Back

The Hardest Path (300 pts, 9 solves)

Shortest path on a slightly obfuscated graph structure.

Source of the problem: HKCERT CTF 2021.

Summary of Problem Statement

寧願不揀最易的路 行極還未到

寧願你最後未傾慕 但信念安好

在意的 不再是 愛的煩惱

是哪樣做人 更清高

餘生那段旅途

與哪類人共舞

When you think reverse engineering is hard, try working on reverse engineering challenges > those need your algorithmic thinking skills!

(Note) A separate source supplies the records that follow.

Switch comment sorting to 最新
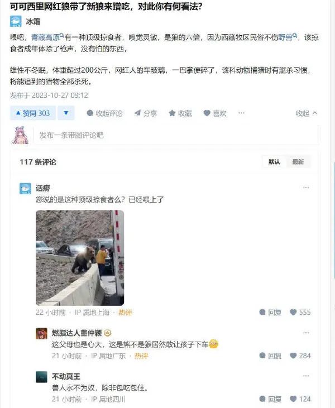The image size is (335, 408). [x=298, y=162]

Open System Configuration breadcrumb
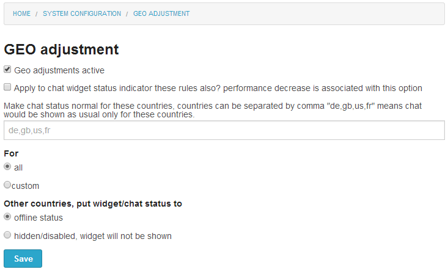tap(82, 13)
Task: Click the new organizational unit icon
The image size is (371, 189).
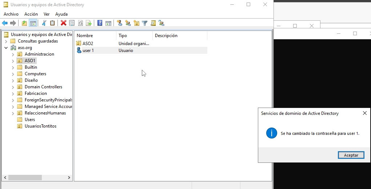Action: (136, 23)
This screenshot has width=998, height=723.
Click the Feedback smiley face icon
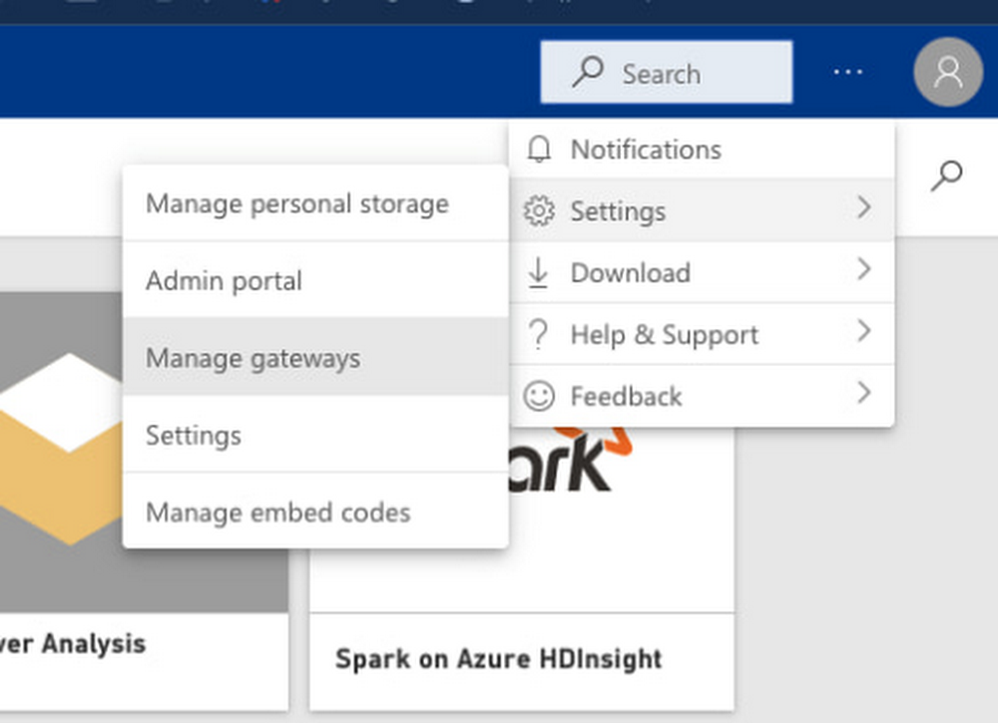539,397
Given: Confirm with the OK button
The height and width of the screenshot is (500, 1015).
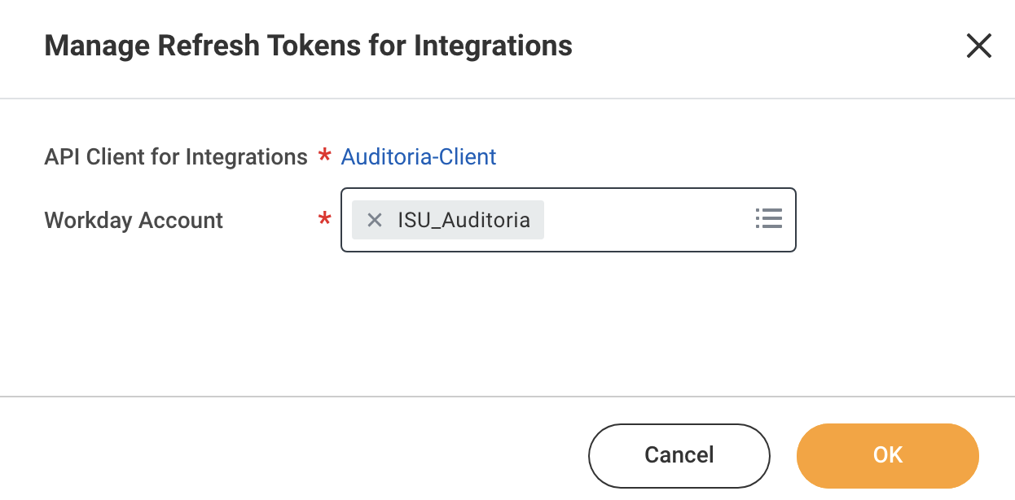Looking at the screenshot, I should point(887,455).
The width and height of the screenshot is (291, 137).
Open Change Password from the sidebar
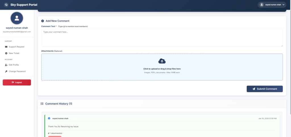click(17, 71)

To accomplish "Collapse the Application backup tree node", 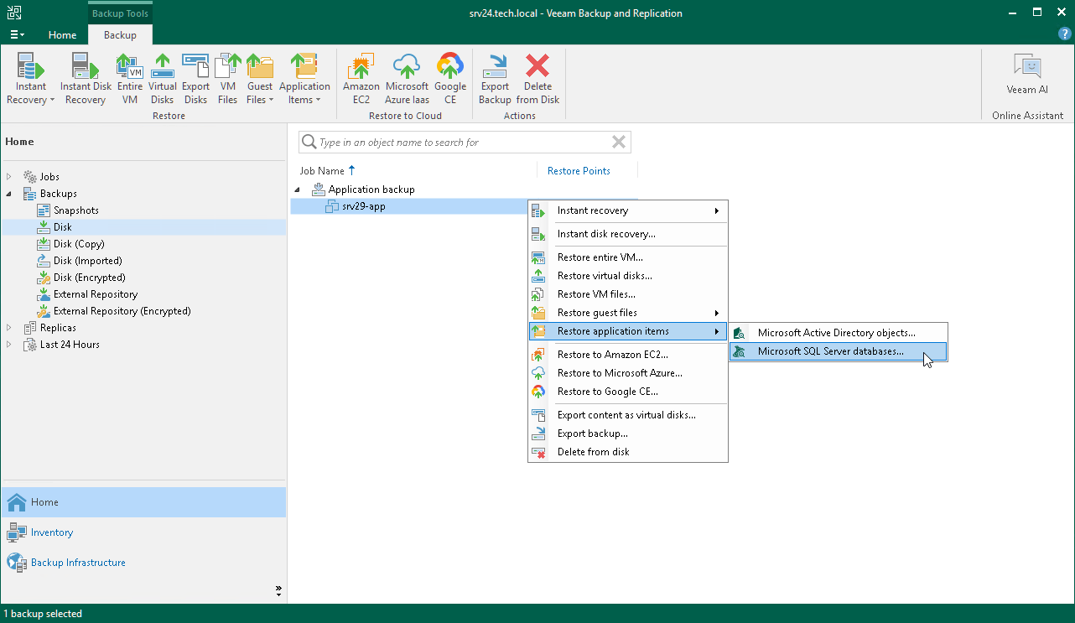I will coord(298,189).
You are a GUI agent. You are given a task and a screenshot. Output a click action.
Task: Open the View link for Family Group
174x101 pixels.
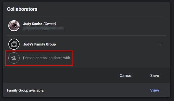154,90
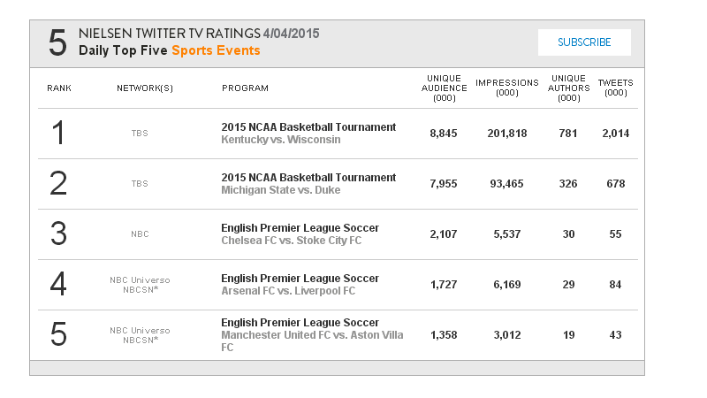Image resolution: width=707 pixels, height=398 pixels.
Task: Click the NBC network label in row 3
Action: pos(140,234)
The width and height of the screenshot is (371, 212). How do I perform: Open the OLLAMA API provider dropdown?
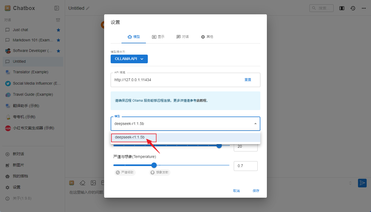129,59
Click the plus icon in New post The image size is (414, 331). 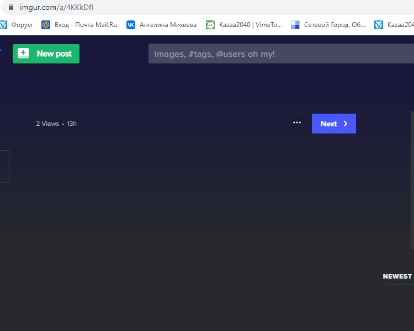pos(23,54)
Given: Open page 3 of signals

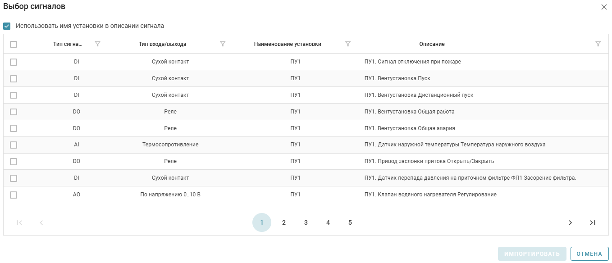Looking at the screenshot, I should (306, 222).
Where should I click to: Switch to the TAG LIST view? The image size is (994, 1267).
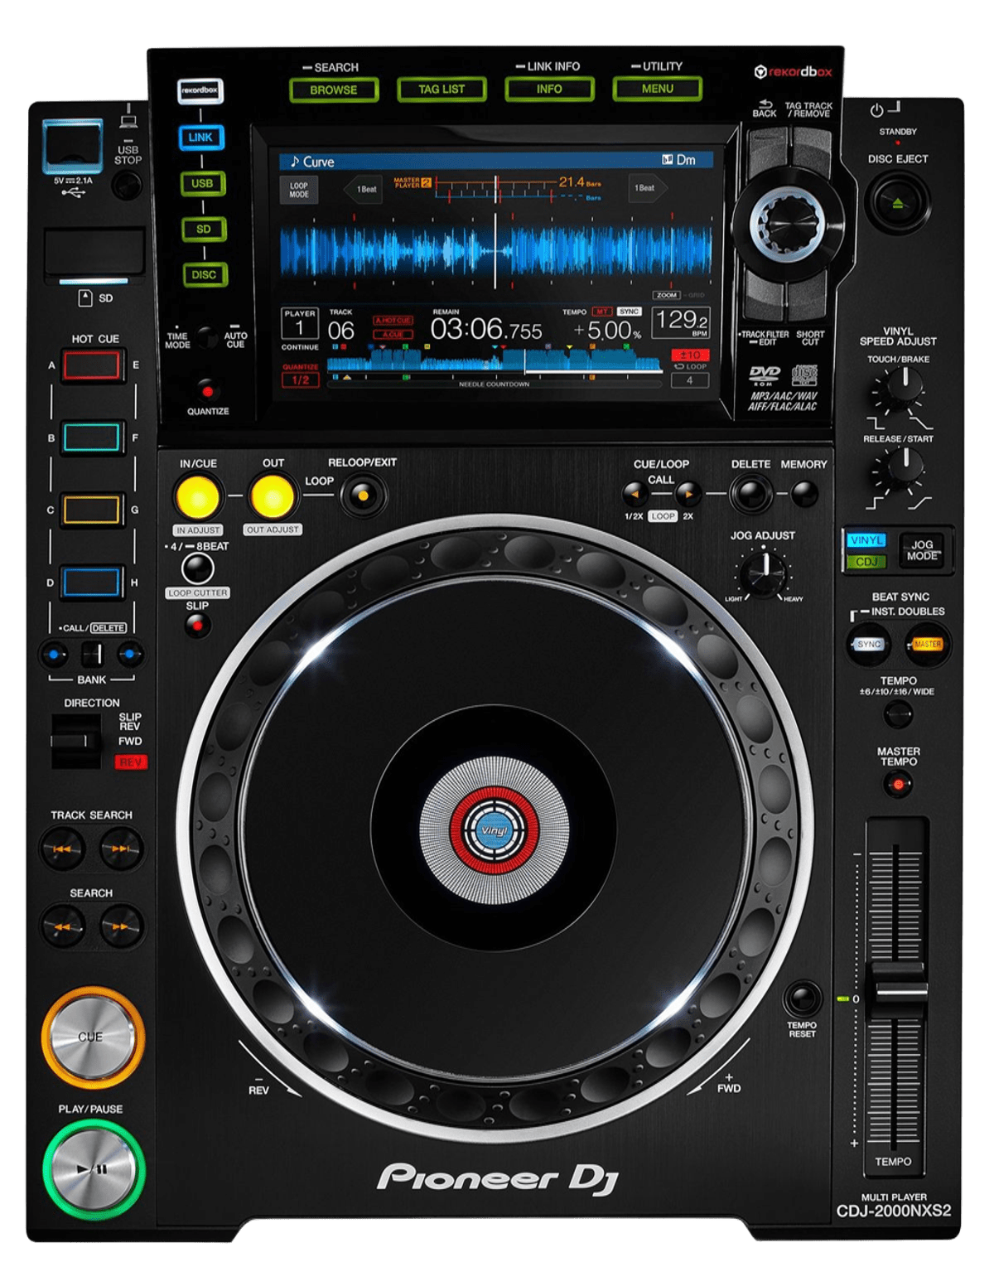[442, 88]
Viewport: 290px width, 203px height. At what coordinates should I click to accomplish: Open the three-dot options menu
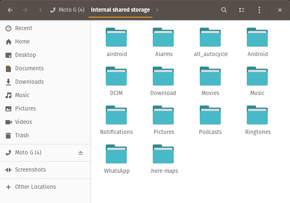[259, 10]
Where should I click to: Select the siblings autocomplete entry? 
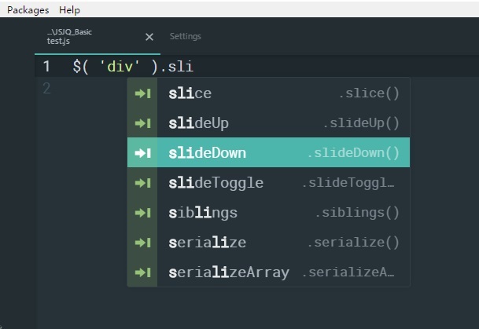point(268,212)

nc chalp.hkcert21.pwnable.hk 28117

Attachments

Solution Outline

We have to find a path (represented by NEWS - North, East, West, South) from source _328518a497015157 to _8b0eb6f195ae182a, which is done by constructing call relationship graph and performing shortest path algorithm (such as Dijkstra’s).

Understanding our goal

We are given two python files:

  • chall.py, which is essentially a wrapper for the problem and
  • lost.py, the actual code containing the logic.
# File: chall.py
# code has been rewritten

# proof of concept
challenge = os.urandom(8)
print(f'🔧 {base64.b64encode(challenge).decode()}')
response = base64.b64decode(input('🔩 '))
h = hashlib.sha256(challenge + response).digest()
return h.startswith(b'\x00\x00\x00')

# calling lost._328518a497015157(data)
try:
    data = input('🥺 ')
    lost._328518a497015157(data)
    print(os.environ.get('FLAG'))
except:
    print('no good!')

Reading chall.py, we first have to solve a proof of concept which can easily be bruteforced. We then supply the input string data and call the function _328518a497015157, which I shall refer to as src for reasons I will explain soon. The flag is returned only if the function call does not raise an Exception. That is interesting…

Understanding the logic

test.py, however, is a completely different beast. Let’s analyze the file slowly. First, we are presented with:

# File: test.py
# original
def _29aa7a86665899ed(_050ca071ab51aece): raise Exception('😵‍💫💫🧱')

# deobfuscate
def fail(_):
    raise Exception()

This function simply raises an Exception. Remember that the flag condition is for this function to not be called. Onto the next one:

# File: test.py
# original
mystery = 'NEWS'
def _f42fb5e137443877(_a78810bb76cc7d70, *_ab1bbf35017f4f42):
    def _e6aea2db2242b19f(_41d28eb8c27952c3):
        if len(_41d28eb8c27952c3) == 0:
            if not _a78810bb76cc7d70: raise Exception('🤷🏁😕')
            return
        _03d38fa3a589db14, _41d28eb8c27952c3 = _41d28eb8c27952c3[0], _41d28eb8c27952c3[1:]
        return globals()[_ab1bbf35017f4f42[mystery.index(_03d38fa3a589db14)]](_41d28eb8c27952c3) if _03d38fa3a589db14 in mystery else _e6aea2db2242b19f(_41d28eb8c27952c3)
    return _e6aea2db2242b19f

# deobfuscate (variable name change)
def process(is_end, *func_list):
    def step(arg):
        if len(arg) == 0:
            if not is_end: raise Exception('🤷🏁😕')
            return
        flag, arg = arg[0], arg[1:]
        return globals()[func_list[mystery.index(flag)]](arg) if flag in mystery else step(arg)
    return step

# deobfuscate (styling)
def process(is_end, *func_list):
    def step(arg):
        if len(arg) == 0:
            if not is_end:
                raise Exception('🤷🏁😕')
            return
        first_char, arg = arg[0], arg[1:]
        if first_char in 'NEWS':
            index = 'NEWS'.index(first_char)
            function = func_list[index]
            return eval(function)(arg)
        else:
            return step(arg)
    return step

In short, process(is_end, *func_list) returns a function which can then be called. Let’s say we call it with arg i.e. we have process(is_end, *func_list)(arg). Then there are three outcomes:

  • If arg is empty, we further have
    • is_end is True: the function returns normally.
    • is_end is False: the function raises an error, causing us to lose.
  • If the first character of arg is one of N, E, W, S:
    1. We determine its index i.e. 'N' = 0, 'E' = 1, etc.
    1. We get the function name at func_list[index] and call it with arg[1:] as a parameter.
  • Otherwise, the first character is none of N, E, W, S:
    • We skip the character and move on, essentially calling process(is_end, *func_list)(arg[1:]).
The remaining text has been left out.